Wpływ sukcesów reprezentacyjnych na wysokość kontraktów to mit. Wystarczy wymienić Kubańczyków, którzy przez lata uciekali z Kuby i po karencji łapali się na bardzo wysokie kontrakty. Sukcesy reprezentacyjne Leona czy Achrema nie miały wpływu na ich kontrakty. Myślę, że Bednorz będzie zarabiał więcej niż Śliwka. Grozer miał ogromny kontrakt, zanim reprezentacja Niemiec osiągała sukcesy. Wcześniej miał tak Schoeps.
Dlaczego ligi amerykańskie mogą dyktować swoje warunki?
Zabawne jest to, że nawet polska liga żużlowa mogła sobie na to samo pozwolić. Zdarzali się żużlowcy, którzy rezygnowali z Grand Prix tylko z tego powodu, że kolidowałoby to z kontraktem w polskiej lidze.
Liga, która dobrze płaci, nie musi się martwić o plany różnych reprezentacji. Sami zawodnicy skutecznie wymuszają na reprezentacjach zmianę podejścia i trenerzy reprezentacji to rozumieją.
PZPS ma różne zadania. Jednym z nich jest "prowadzenie" reprezentacji Polski. Nie jest to cel czy zadanie ważniejsze od innych zadań, w tym od organizacji zawodowej ligi.
Nie ma potrzeby wychodzenia ze struktur europejskich. Nikt nie stawia nas przed takim wyborem.
Jedyne, czego oczekuję to to, żeby maksymalnie wydłużyć sezon klubowy i zwiększyć ilośc meczów na koniec sezonu.

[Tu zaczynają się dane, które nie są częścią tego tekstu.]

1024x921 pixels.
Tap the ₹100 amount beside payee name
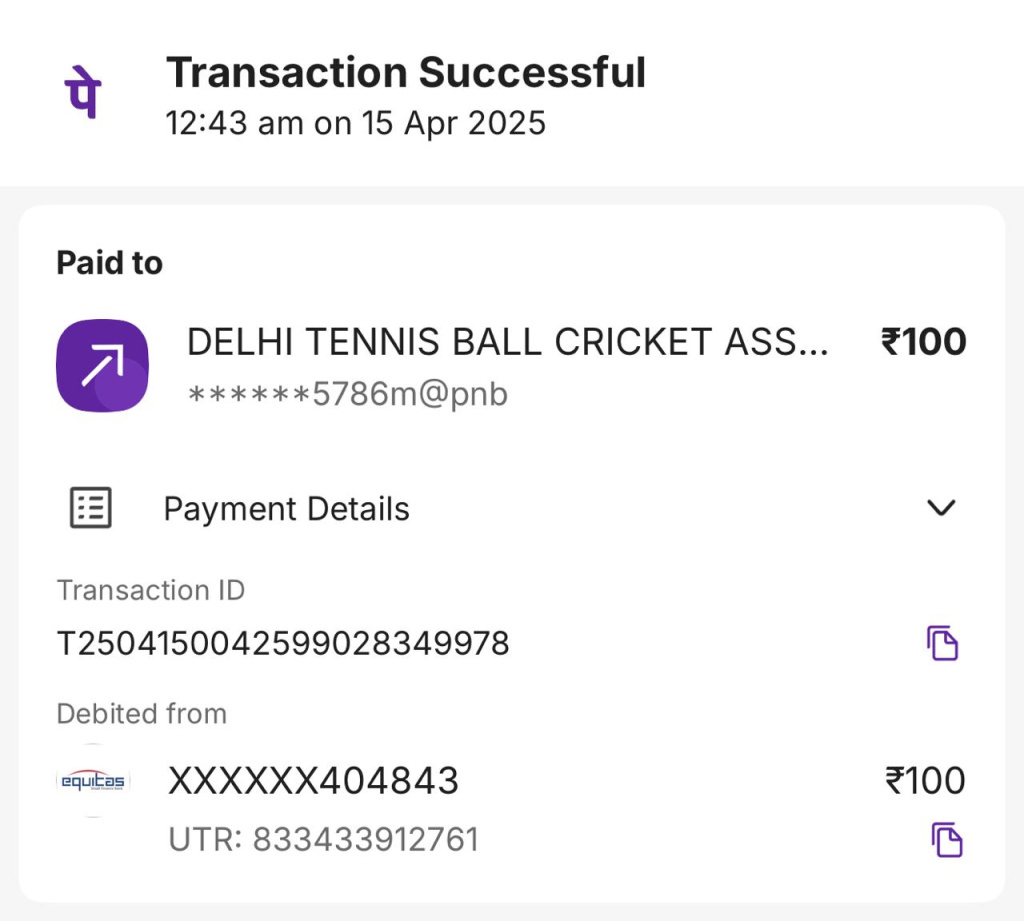[x=923, y=342]
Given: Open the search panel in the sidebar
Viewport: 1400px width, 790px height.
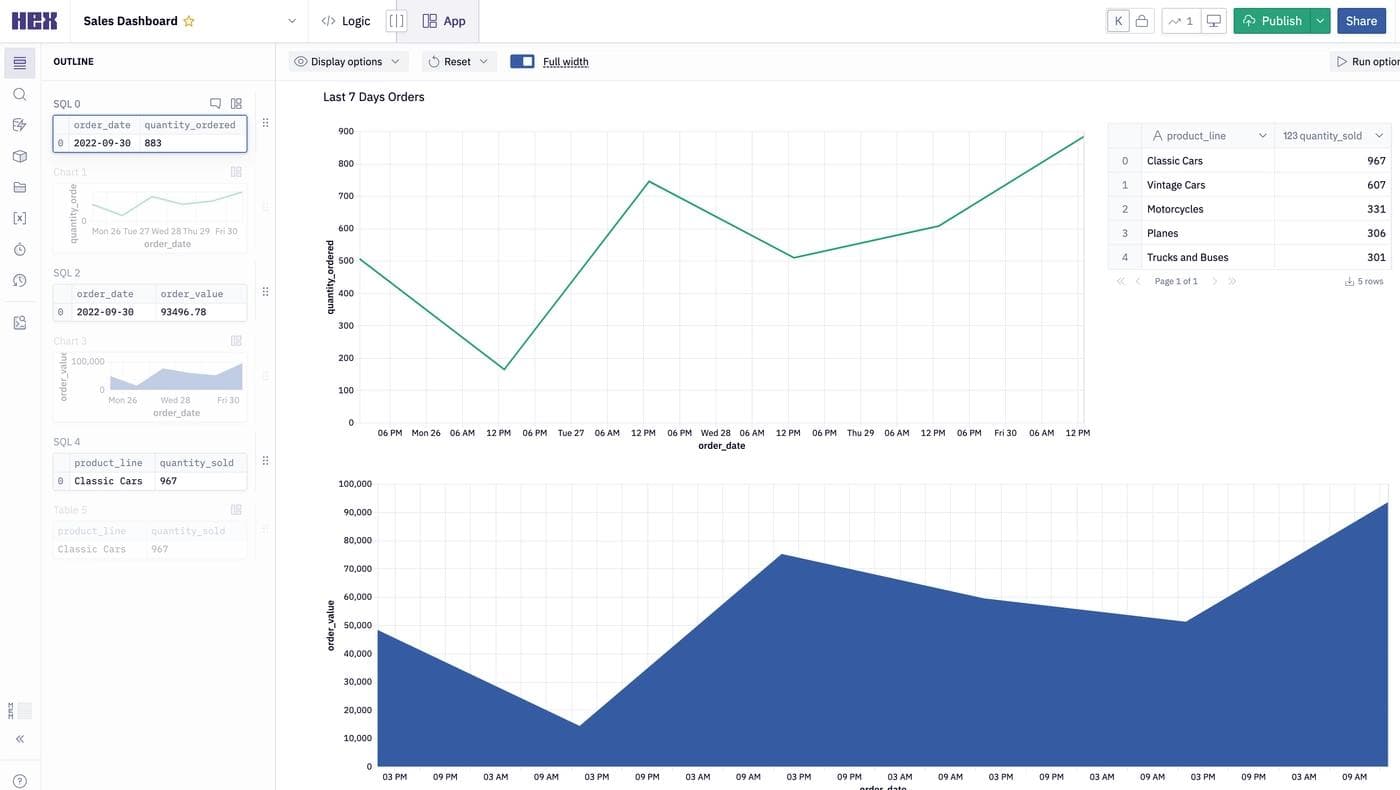Looking at the screenshot, I should 19,94.
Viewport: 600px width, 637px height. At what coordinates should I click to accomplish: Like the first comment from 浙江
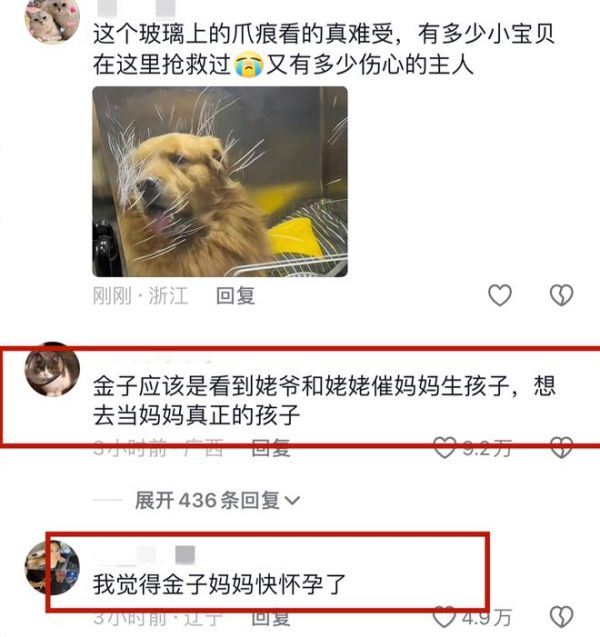coord(500,295)
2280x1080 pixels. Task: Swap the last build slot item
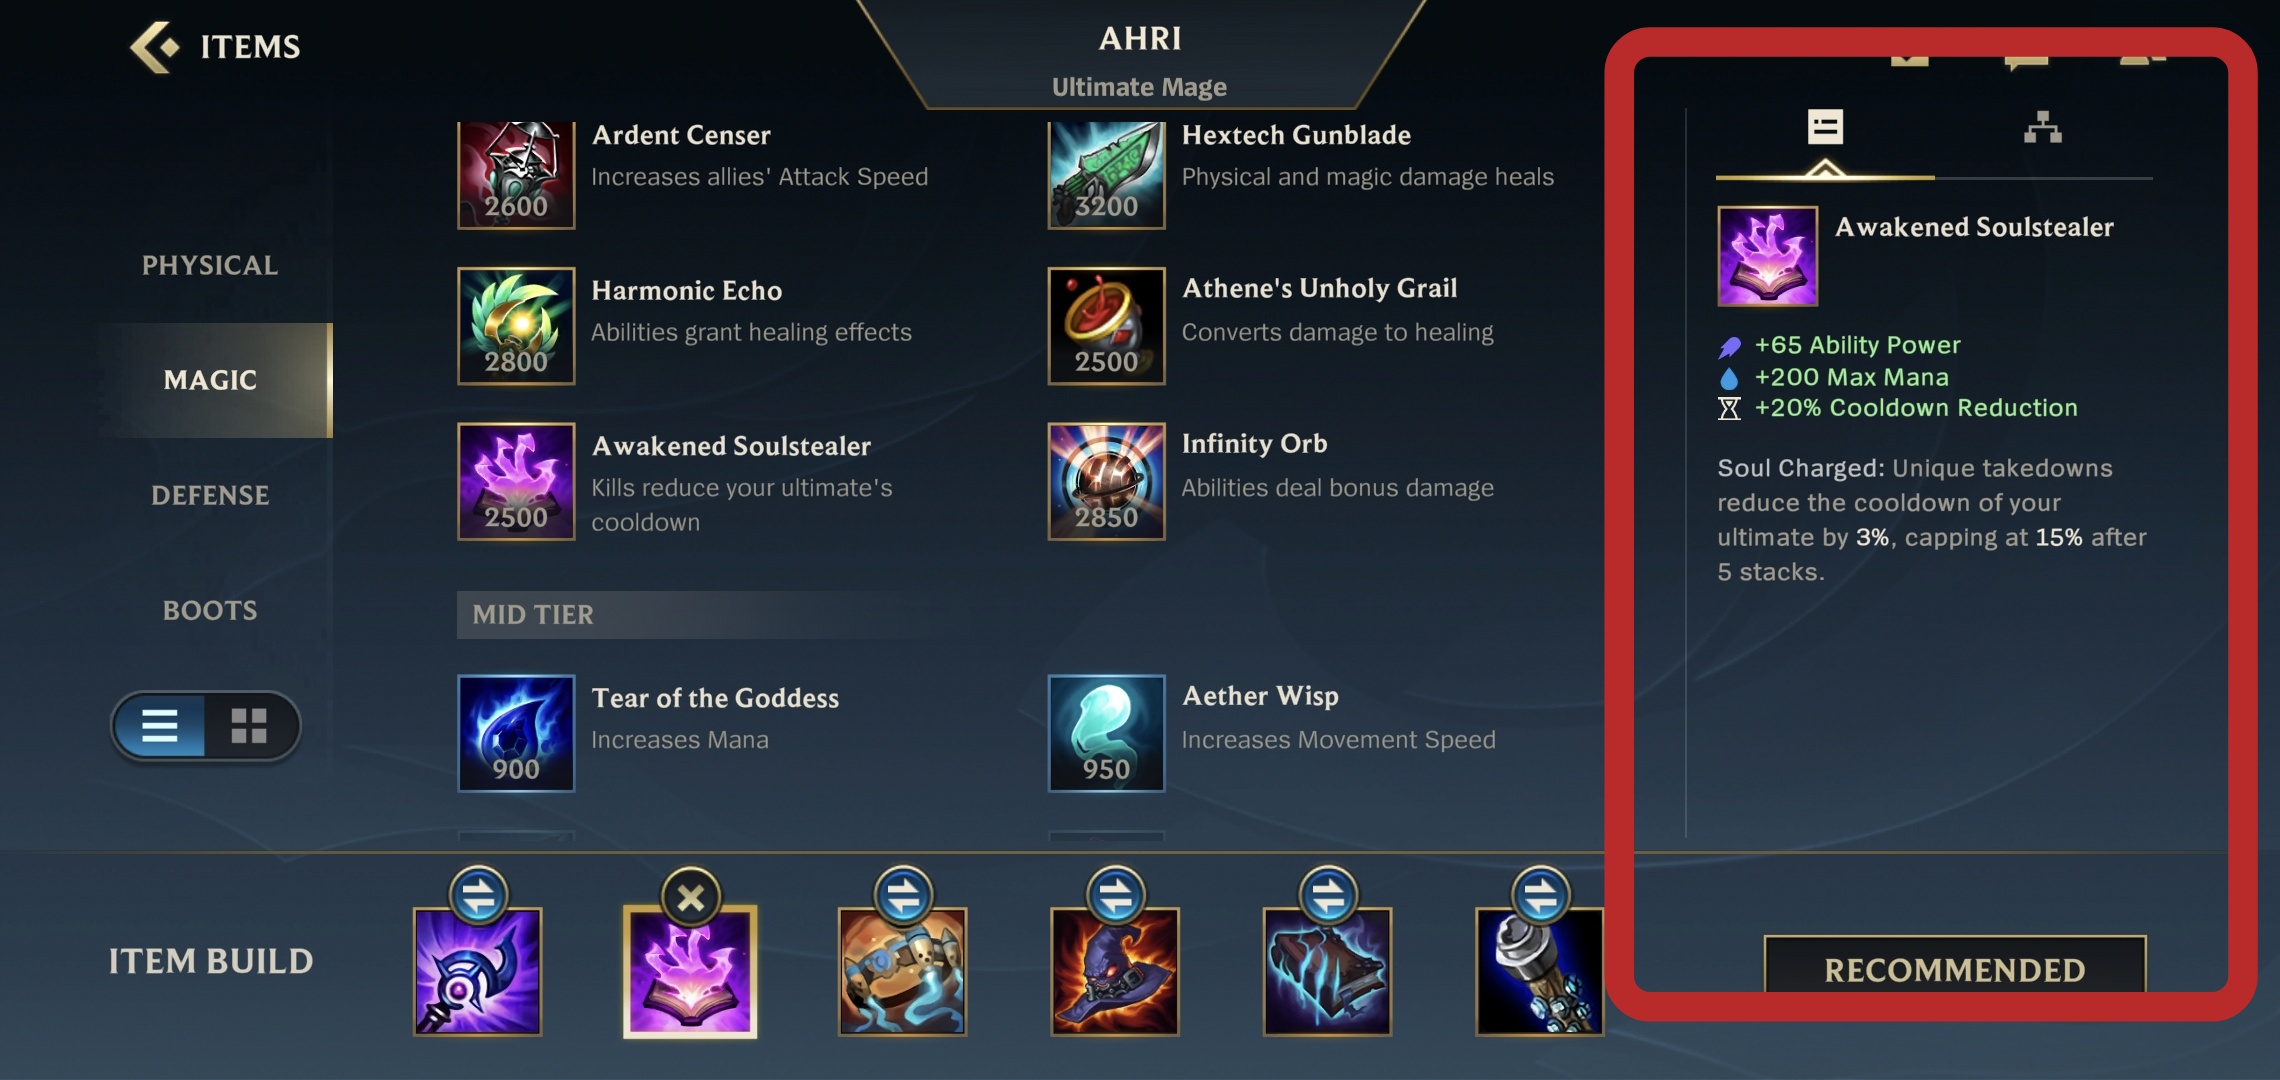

Rozumiem, że siatkówka to nie piłka nożna. By grać siatkówkę na wysokim poziomie nie wystarczy postawić zawodników na odpowiednich pozycjach i umożliwić im 2-3 wspólne treningi, a tak jest w piłce kopanej. Trzytygodniowe przygotowanie do finałów mś czy mE to jest wszystko, na co pozwalają kluby piłkarskie. Siatkarskim reprezentacjom naprawdę wystarczyłoby, żeby rozgrywki LN były rozgrywkami "treningowymi' przed jedną imprezą docelową (io, mś, mistrzostwa kontynentów). Najczęściej tak są traktowane. Kto ma siły ten gra. Kto nie ma sił - odpoczywa. Można dorzucić dwutygodniową przerwę (np. początek grudnia) na różnego rodzaju eliminacje i wystarczy. Rozgrywkami LN można rozsądnie sterować. Liczba meczów zależy od przyjętego systemu rozgrywek.
Jeśli już ktoś (FIVB) upiera się przy Pucharze Świata, niech to będzie forma awansu do IO, z preferencjami dla przegranych, którzy np. zmierzą się z wygranymi w równolegle rozgrywanych preeliminacjach.
My sezon ligowy musimy ułożyć lepiej. Najważniejsze wydają mi się ćwierćfinały do 3 wygranych meczów. To (potencjalnie) 3 tygodnie (w systemie 1-2-2) bardzo poważnego grania dla 8 klubów. Nie bałbym się nawet, gdyby finał sprowadził się do jednego meczu.